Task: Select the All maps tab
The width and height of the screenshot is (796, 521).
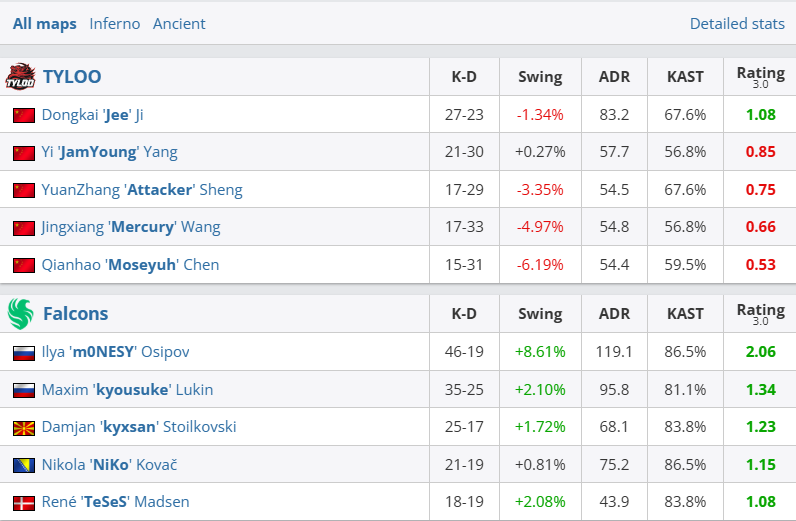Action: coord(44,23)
---
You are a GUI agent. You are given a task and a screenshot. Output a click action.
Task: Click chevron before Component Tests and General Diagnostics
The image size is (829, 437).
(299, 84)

§ **YOUR INSTRUCTIONS**
Show every line of the listing above that contains the string "screenshot", matching case exactly.

§ **ANSWER TO THE PROBLEM**
The width and height of the screenshot is (796, 521).
You are a GUI agent. You are given a task and a screenshot. Output a click action.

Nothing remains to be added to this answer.